無題ドキュメント 59
秋葉神社
実家でパパに事の成り行きを話すと、ママに内緒で明日庭の隅に埋葬してくれると言う。
ママが自治会の月例会で居なくて良かった。私以上に小さな命が奪われることに傷つき、悲しむ人だから。
「・・・・神社?・・・」
家を出てすぐ、湧泉音が立ち止まり私に話しかけて来た。
「えっ?ああそうよ。秋葉神社」
鬱蒼とした鎮守の杜が道路を隔てた向こうに拡がる。
いつもだったら、そのままお参りして帰るけれど、今日は何だか参る気になれない。
秋葉神社自体は<火伏の神>いわゆる防火の神様だ。
その鳥居の手前にはお稲荷さんがあり、芸能の神様、故にうちの会社としては本来厚く信奉するべきなのだが。
何故か?この秋葉神社のことはタブーなのだと思わせる、重い雰囲気が昔からあった。
近くなのにね。秋葉は商売繁盛の神様でもあるのに。とママが言葉少なに言ったことがある。
                                 
貴女が生まれる前に行ったきりだわ。
その時はパパも一緒になって黙ってしまったので、以来、何となく1人でこっそりと行くようになった。
そのせいか、私自身とても好きな場所であるにもかかわらず、行けば必ず切ない気持ちになるのだ。
だからよけい今日はお参りなんて出来ない。
「今度、改めてお参りしようよ。ここのお稲荷さんは芸能上達の守護神だから、特に琥珀は参ったほうがいいよ」
「おいおい、俺様の実力は神頼みかよ?」
「つべこべ言わないの。霊験あらたかなんだから、有り難くお参りしなさい!」
「だってよ、ゆね」
「・・・・・秋葉・・・・東京?・・・」
「はあ?何だって」
「ああ、そうよ。かの秋葉原にある神社と同じ。昔はアキバハラだったから秋葉神社になったんだって。今は街だけが、アキハバラって呼ぶようになったらしいけど」
「・・・・・詳しい・・・・」
               
「シッカ!お前神社オタクかよ」
「失礼ね!自分が好きな神社の由来を調べて何が悪いのよ」
「・・・・秋葉・・・・あきは・・・・・」
「ゆね。あきは神社じゃないのよ。あ・き・ば神社!!」
「ハイハイ。それじゃ、あきば神社様とやら、また改めてお参りに来るんで、そん時ゃよろしくっす」
「琥珀ったら~そんなんじゃ、願いを聞いてもらえないわよ!何でもっときちんと言えないわけ?」
それから数日間は死んだ子猫のことが頭から離れず、意味もなく落ち込んでは涙が溢れた。
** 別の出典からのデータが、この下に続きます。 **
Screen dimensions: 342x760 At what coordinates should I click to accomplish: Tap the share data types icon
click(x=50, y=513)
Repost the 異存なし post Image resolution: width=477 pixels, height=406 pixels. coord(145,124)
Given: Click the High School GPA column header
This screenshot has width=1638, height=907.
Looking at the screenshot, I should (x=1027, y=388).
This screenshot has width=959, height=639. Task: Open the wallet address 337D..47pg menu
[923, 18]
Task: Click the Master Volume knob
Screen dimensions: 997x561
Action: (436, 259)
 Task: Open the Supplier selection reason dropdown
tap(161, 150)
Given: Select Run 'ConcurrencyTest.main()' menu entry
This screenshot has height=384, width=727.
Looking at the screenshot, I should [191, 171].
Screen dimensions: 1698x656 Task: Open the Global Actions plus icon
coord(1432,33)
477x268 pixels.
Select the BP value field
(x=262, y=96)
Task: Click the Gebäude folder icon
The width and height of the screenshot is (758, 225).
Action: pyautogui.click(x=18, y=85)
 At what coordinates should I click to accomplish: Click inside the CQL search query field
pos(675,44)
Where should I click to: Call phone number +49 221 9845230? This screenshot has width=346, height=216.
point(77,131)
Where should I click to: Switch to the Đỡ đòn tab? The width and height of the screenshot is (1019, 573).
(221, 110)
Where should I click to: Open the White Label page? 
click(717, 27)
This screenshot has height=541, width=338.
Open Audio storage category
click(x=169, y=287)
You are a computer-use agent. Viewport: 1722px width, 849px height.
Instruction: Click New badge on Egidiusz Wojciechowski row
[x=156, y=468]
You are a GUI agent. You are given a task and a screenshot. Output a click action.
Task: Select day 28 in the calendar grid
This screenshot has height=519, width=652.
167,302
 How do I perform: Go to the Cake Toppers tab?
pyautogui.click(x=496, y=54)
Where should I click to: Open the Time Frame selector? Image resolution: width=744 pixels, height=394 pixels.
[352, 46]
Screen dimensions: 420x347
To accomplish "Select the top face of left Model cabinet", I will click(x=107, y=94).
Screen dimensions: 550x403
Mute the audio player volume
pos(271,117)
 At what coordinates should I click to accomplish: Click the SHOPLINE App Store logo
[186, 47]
但し、そんな私の感情とはお構いなしに、仕事は毎日早朝から深夜まで続いた。
琥珀も湧泉音も解らないなりに現場に出て重い機材を運んでいる。
「ひょ~!キツイよなあ。でも、いい経験になるよ。自分がメジャーになったとしても、裏方の人間あってのことだって、よお~く分った。骨の髄まで刻み込むゼッ!」
琥珀にしては殊勝な意見だ。もっと真面目な言い方をすればいいのに、素直じゃないんだから。